Edward’s mind was made up. But Victor still wouldn’t give in so easily.
“You have so many vassals,” he said, moving away from the hearth and heading towards the wine.
He found he needed it. “Why me? Why not some other family on the Marches? A marriage to a woman of royal Welsh blood would mean more to them. Surely de Broase or Clifford have sons you could marry her to.”
Edward shook his head. “You are of royal blood,” he pointed out.
“Your mother was a sister of my grandfather and she married into the great de Ferrer family. Can you not see the genius in a son with the mixed bloodlines of English and Welsh royalty? Don’t you want to take pride in a son, Victor?
If you don’t, then there is something wrong with you. ”
Victor cocked a graying eyebrow. “Mayhap there is,” he said, feeling his frustration on the upswing again. “If I’d wanted a wife, I would already have one by now. You have no right to do this.”
Edward was finished arguing with the man.
“Are we truly to enter into this circular conversation again?” he asked drolly.

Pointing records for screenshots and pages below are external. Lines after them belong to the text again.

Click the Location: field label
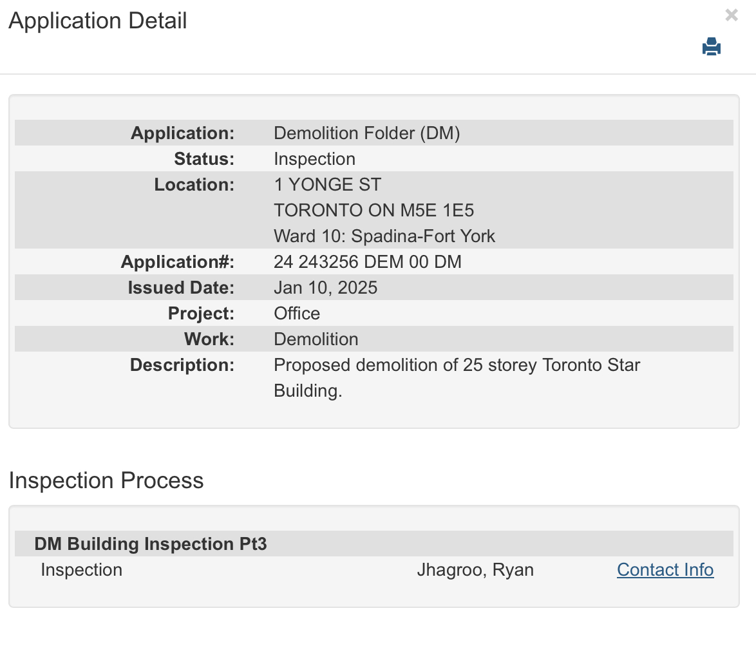 [x=194, y=185]
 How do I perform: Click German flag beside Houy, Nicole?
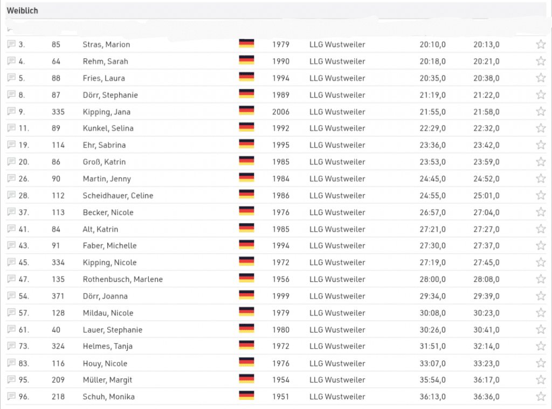click(246, 363)

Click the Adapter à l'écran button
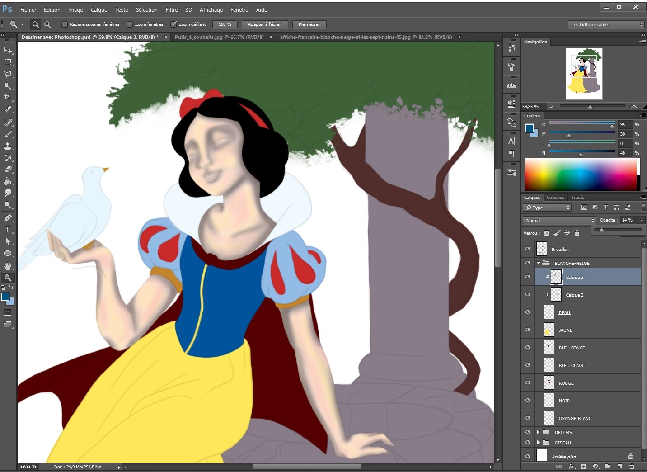click(265, 24)
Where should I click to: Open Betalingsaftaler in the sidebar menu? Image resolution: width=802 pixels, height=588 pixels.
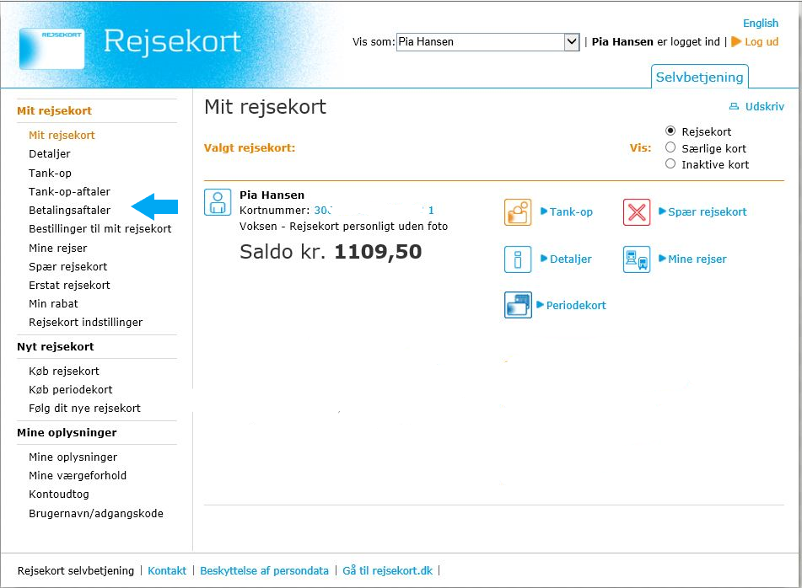(x=69, y=210)
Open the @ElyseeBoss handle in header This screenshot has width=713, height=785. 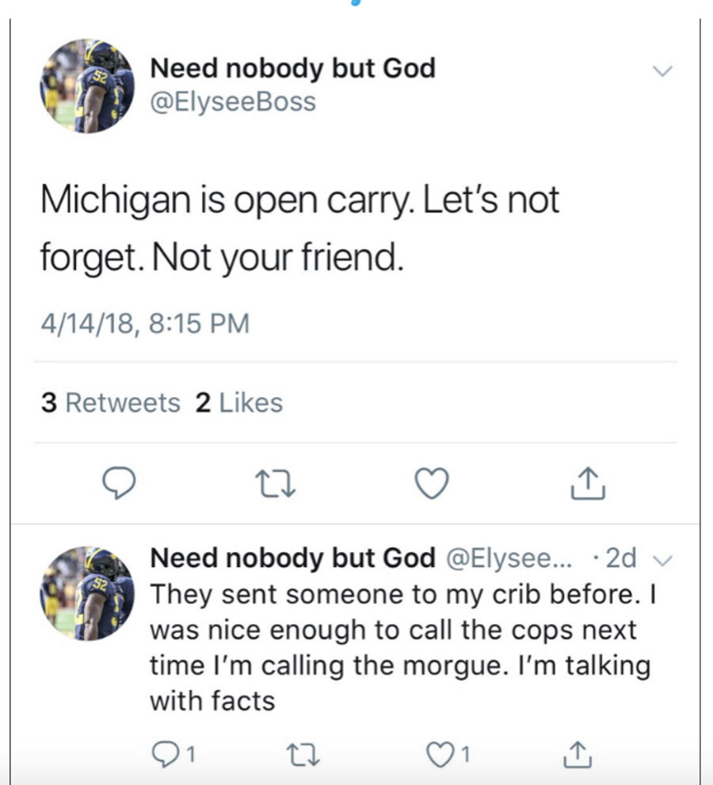[233, 101]
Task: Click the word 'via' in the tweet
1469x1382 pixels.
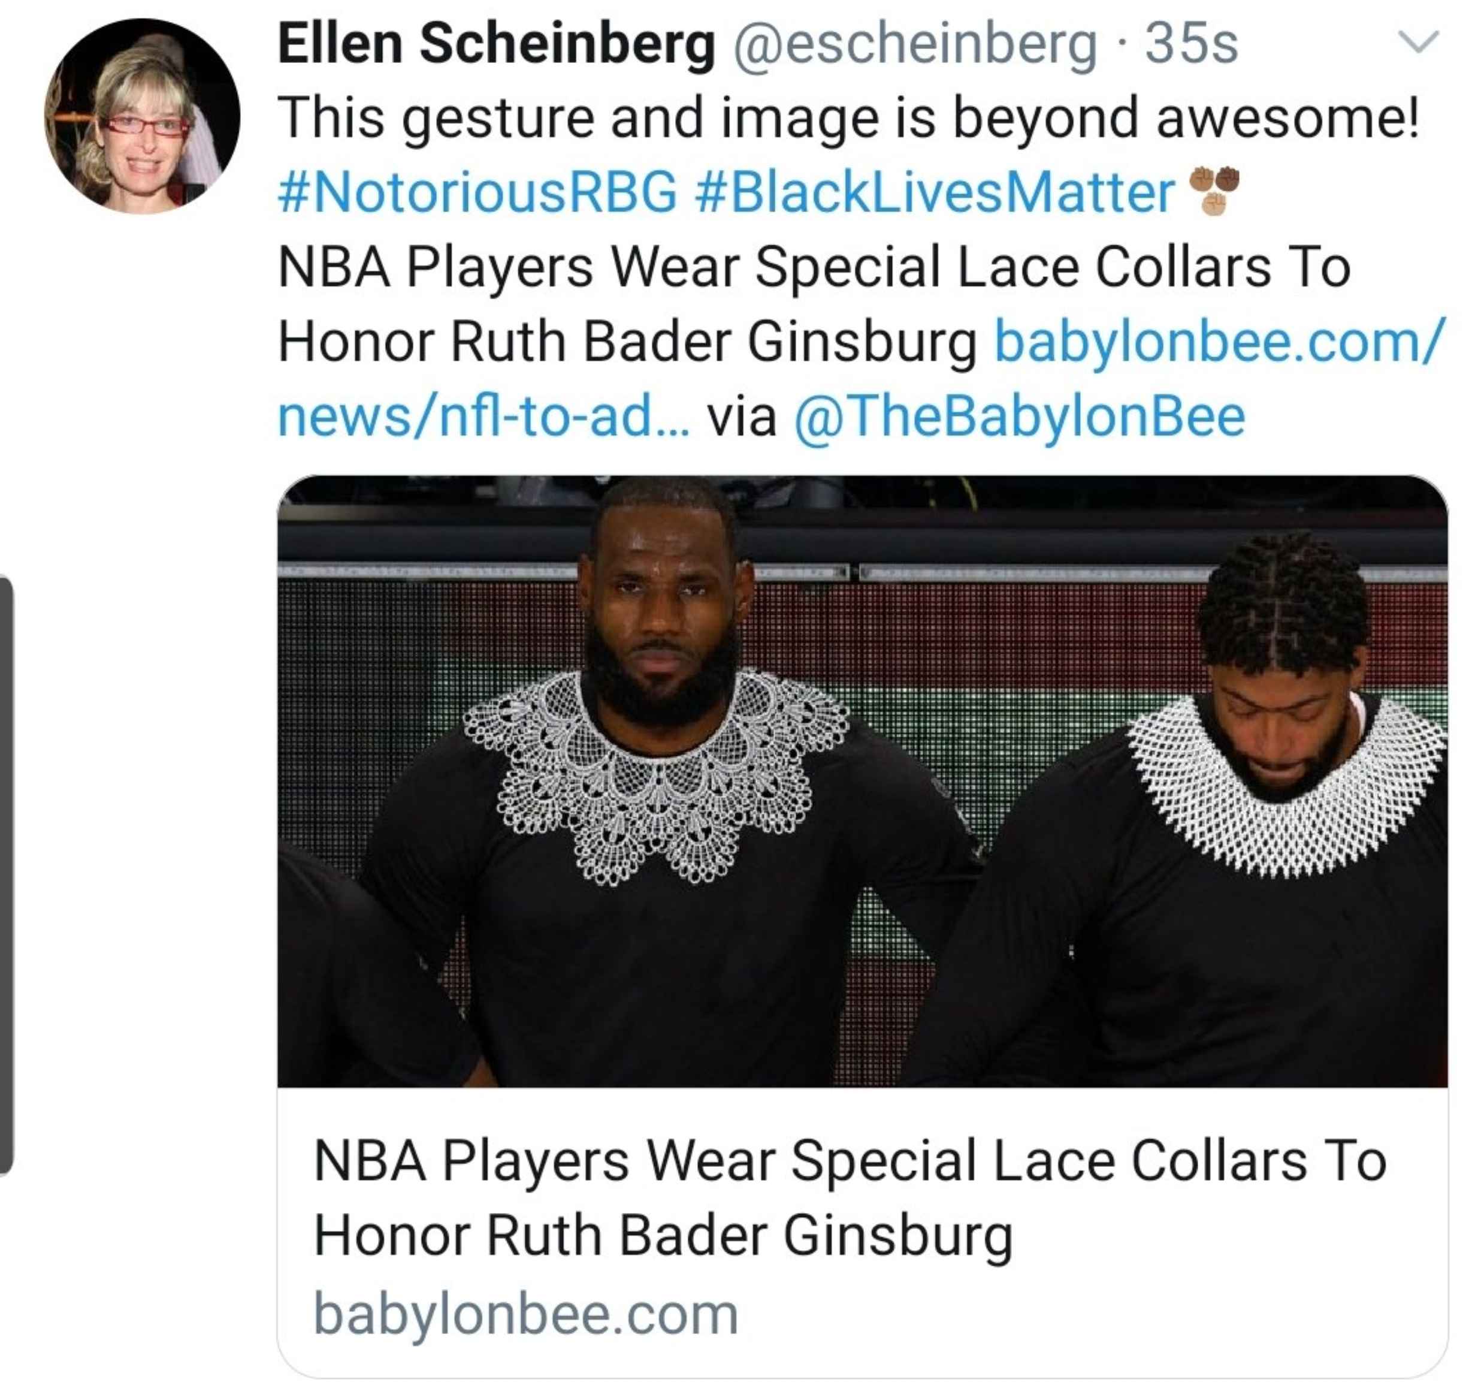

“You do not want a wife but I am giving you one. Let us cut to the meat of the situation; no amount of arguing is going to cause me to change my mind, so it would be better if you kept your mouth shut. You are succeeding in infuriating me and that is not a good thing. I am not, however, unsympathetic to your plight. I know this is not a welcome addition to your life so I intend to sweeten the deal. In addition to a wife, I intend to gift you with a knight of legendary skills and reputation, a man known not only in England but throughout the known world. He made a name for himself as a paid assassin in the Levant and now I intend that he should serve you. It will be quite a prideful thing to have this man in your command.”
Victor wasn’t particularly interested in what Edward was saying until he came to the part about the knight.
The gifting of a knight from the king to a lord was considered quite prestigious because the king would only gift men he held in very high esteem, men of great talent and power.
It was, indeed, a great honor to be gifted with a knight of the highest order and Victor, being a man who prided himself on his great stable of knights as well as a well-equipped army, was definitely interested in receiving a prominent warrior.
“Who is this knight?” he asked with genuine curiosity.
Edward felt very smug in his reply, his eyes twinkling with mirth.
“Have you ever heard of the Scorpion?” he asked, sitting forward and resting his arms on the table.
“He is an English knight who has carved out quite a reputation for himself in the Levant. He is a hired assassin and it is said that no man escapes him. He is as silent as a scorpion and twice as deadly.”
Victor’s interest grew and a light of pleasure came to his eye. “I do not believe I have heard of the man,” he said. “But that is not surprising. I do not have great contact with travelers and diplomats as you do. So he is impressive?”
“Vastly.”
“And his skills are beyond compare?”
“You will be the envy of every warlord in England.”
That was something that appealed to Victor’s vanity very much since he was well known for his collection of highly skilled knights. “Is this so?” he asked. “What of his family?”
Seeing that he finally had Victor’s interest, Edward sat back to pour himself more wine.
“He comes from the House of Hage,” he said.
“Saxon royalty. A few centuries ago, they ruled southern Mercia, but since the Normans came they have assimilated themselves into the new order of England. His father was a very great knight who served the legendary Wolfe of the border, William de Wolfe.”
Victor was impressed. “Of course I have heard of de Wolfe,” he said. “And you say the Scorpion’s father served the man?”
“They were the best of friends.”
Victor pondered the lineage of the mysterious Scorpion. “Then he hails from fine stock indeed. Have you met the man?”
Edward nodded. “I have only just met him,” he said. “You will meet him tonight. In fact, he is to join us for sup in a few minutes along with your new bride.”